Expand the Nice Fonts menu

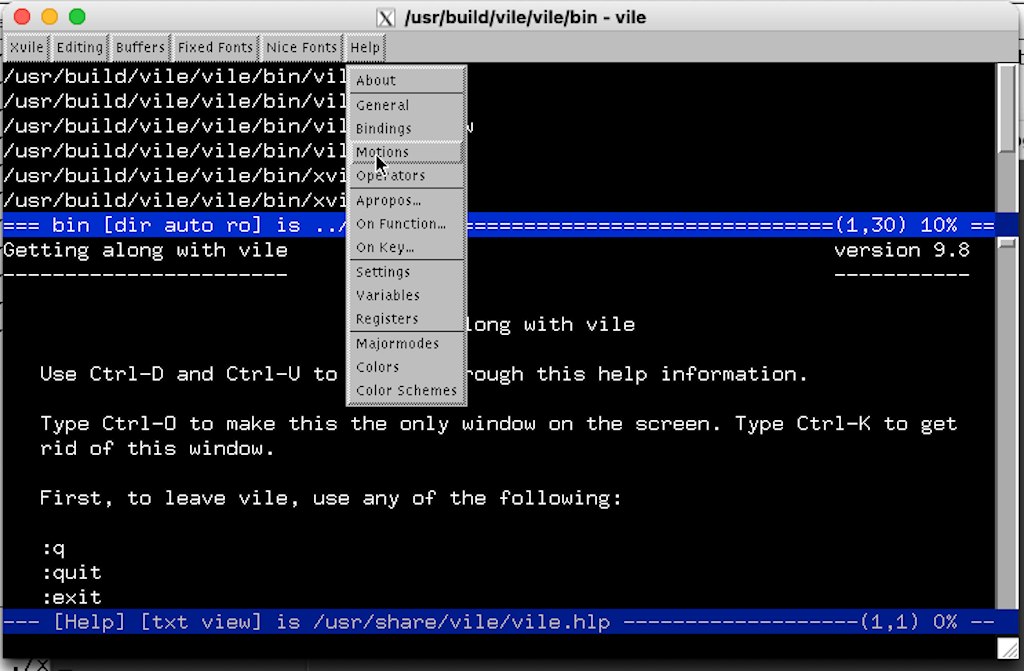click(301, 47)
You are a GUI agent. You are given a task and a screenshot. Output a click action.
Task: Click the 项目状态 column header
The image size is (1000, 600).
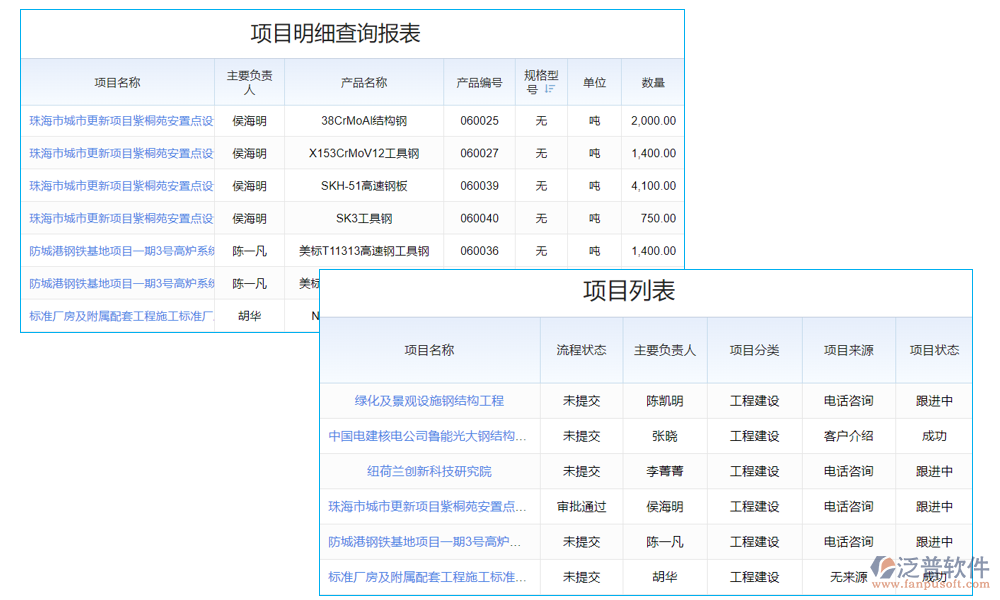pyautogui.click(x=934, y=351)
::::::::
### WHAT IS NEEDED
Pictures aside, restate all of the entries exactly.

### RESPONSE
Expand the Nice Fonts menu

click(301, 47)
You are a GUI agent. You are given a task and a screenshot. Output a click action.
Task: Click the 项目状态 column header
The image size is (1000, 600).
pyautogui.click(x=934, y=351)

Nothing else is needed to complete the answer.